=== EXCERPT ===
▽
I was out on bus-stop duty this morning, sending the offspring off for another day of public-school pedagogy, when one of the other parents zoom-zoomed by in his Mazda CX-7 to drop off his son. And once again I was taken by the mid-size crossover's eye-catching design.
It's perhaps the least trucky-looking SUV/crossover on the market, wearing sheet metal that, in an alternative universe somewhere, wouldn't be out of place on a Mazda MAZDA3 hatch. There are lots of swoopy curves, and the CX-7's front end manages to avoid the "big mouth" grille style now seen everywhere from the Audi Q5 to the Mitsubishi Outlander. The proportions of Mazda's crossover are also a bit different from those of its rivals.
Compared to the popular Chevrolet Equinox, for example, the CX-7 is about an inch wider and an inch and a half shorter, with the Chevy being about three inches longer. That doesn't sound like much, but it makes a surprisingly big difference in the vehicles' stances. The Mazda looks like it's ready to live up to its corporate billing as the crossover with "sports-car style," while the Equinox, if one were to just go by appearances alone, could easily be mistaken for an actual SUV. Not that there's anything wrong with that.
After all, the Equinox rang up a stellar 132.8 percent sales increase for February, moving an impressive 8,061 units last month. The CX-7, at its current pace, might not tally that many sales overall until we hit May or so. Mazda's crossover did see a February sales bump, with numbers up 14.1 percent, but that represented just 1,796 sales.
So there's actually a glass half full/glass half empty situation here. Yes, the CX-7 is doing better than it did in 2009, but no, it's not selling near the quantity needed for Mazda to be successful in the U.S.
Consider this: The best-selling crossover/SUV for every major automaker in the U.S. is each company's prime CX-7 competitor. For GM, it's the Equinox; for the Blue Oval, it's the Ford Escape; the Toyota RAV-4 does the trick for Toyota; Honda relies on the Honda CR-V; and the South Koreans put up the Hyundai Santa Fe and the Kia Sorento.
But Mazda's top-selling non-car so far this year doesn't happen to be the CX-7, but the much larger Mazda CX-9, just as it was in 2009. True, the bigger Mazda leads by a mere 107 units so far in 2010, and topped the CX-7 by less than 1,000 sales last year, but the split isn't even close for the other automakers. The Equinox outsold its bigger sibling, the Chevrolet Traverse, by about 2,200 units in February alone.
△
=== WORK TO COMPLETE ===
Answer these questions from the Mazda CX-7 piece:
(a) What vehicle was the other parent driving at the bus stop?
(b) By what percentage did Equinox sales rise in February?
(c) Which vehicle is Mazda's top-selling non-car so far this year?
The lines that follow have no connection to the Mazda CX-7 piece.

=== EXTRACTED ENTRIES ===
▽
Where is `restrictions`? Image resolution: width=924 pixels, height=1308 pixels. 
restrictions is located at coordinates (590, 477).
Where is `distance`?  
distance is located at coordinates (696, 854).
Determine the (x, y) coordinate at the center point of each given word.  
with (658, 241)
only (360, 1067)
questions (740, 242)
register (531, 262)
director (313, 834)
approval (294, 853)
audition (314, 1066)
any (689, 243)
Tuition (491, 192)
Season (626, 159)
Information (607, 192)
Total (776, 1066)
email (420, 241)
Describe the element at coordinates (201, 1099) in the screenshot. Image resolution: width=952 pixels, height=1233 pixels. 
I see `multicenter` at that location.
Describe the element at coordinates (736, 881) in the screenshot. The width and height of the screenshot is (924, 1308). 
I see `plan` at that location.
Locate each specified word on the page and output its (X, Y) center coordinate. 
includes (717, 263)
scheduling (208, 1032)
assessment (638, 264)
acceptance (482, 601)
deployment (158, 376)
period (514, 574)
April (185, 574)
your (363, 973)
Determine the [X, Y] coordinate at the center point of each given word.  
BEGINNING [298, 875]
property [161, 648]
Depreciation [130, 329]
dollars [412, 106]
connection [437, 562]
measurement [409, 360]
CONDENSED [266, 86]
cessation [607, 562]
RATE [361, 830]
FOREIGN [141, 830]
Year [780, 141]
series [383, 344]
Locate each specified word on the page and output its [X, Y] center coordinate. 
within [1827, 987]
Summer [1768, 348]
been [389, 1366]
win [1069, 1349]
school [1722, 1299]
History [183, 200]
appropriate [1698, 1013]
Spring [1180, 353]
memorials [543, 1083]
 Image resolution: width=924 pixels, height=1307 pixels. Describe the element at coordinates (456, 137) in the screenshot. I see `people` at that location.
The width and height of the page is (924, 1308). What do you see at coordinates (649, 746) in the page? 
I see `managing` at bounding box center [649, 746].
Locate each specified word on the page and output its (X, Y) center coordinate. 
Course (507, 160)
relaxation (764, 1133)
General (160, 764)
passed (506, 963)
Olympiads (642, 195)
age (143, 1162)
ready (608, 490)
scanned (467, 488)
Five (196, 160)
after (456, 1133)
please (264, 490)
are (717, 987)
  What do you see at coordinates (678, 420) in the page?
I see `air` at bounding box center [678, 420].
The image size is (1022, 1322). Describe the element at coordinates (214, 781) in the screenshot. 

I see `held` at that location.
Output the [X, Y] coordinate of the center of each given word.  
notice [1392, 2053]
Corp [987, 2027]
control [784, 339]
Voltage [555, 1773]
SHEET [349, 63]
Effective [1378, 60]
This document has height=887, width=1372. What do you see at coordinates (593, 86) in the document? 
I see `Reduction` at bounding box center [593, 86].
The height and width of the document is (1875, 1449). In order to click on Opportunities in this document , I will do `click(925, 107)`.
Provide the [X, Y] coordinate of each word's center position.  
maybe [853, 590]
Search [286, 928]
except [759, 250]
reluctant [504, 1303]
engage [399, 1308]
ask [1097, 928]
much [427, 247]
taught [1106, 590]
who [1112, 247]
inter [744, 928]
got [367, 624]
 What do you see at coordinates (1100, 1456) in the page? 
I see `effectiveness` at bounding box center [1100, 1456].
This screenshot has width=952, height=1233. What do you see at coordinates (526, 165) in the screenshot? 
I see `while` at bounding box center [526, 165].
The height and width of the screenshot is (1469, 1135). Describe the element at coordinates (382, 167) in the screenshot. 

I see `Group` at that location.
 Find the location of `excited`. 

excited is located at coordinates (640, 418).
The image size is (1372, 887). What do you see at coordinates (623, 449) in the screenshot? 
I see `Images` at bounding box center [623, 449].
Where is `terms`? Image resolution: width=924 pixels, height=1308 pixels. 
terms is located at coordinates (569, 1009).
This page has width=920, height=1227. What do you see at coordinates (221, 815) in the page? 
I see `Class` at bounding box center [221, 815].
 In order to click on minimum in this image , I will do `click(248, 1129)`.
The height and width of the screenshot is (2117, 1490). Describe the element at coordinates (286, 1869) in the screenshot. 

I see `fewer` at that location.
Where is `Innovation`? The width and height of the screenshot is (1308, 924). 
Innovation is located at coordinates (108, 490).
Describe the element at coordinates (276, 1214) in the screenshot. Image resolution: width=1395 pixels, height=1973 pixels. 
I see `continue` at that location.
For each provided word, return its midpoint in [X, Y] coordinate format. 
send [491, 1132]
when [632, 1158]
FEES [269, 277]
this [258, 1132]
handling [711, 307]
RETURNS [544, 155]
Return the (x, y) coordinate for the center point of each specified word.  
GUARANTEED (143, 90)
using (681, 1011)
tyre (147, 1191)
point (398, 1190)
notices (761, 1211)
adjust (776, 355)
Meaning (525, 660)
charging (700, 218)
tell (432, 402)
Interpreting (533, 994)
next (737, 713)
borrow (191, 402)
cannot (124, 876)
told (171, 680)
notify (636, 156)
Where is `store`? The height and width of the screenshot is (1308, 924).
△
=== PROBLEM SOLUTION ===
(a) A Mazda CX-7
(b) 132.8 percent
(c) The Mazda CX-9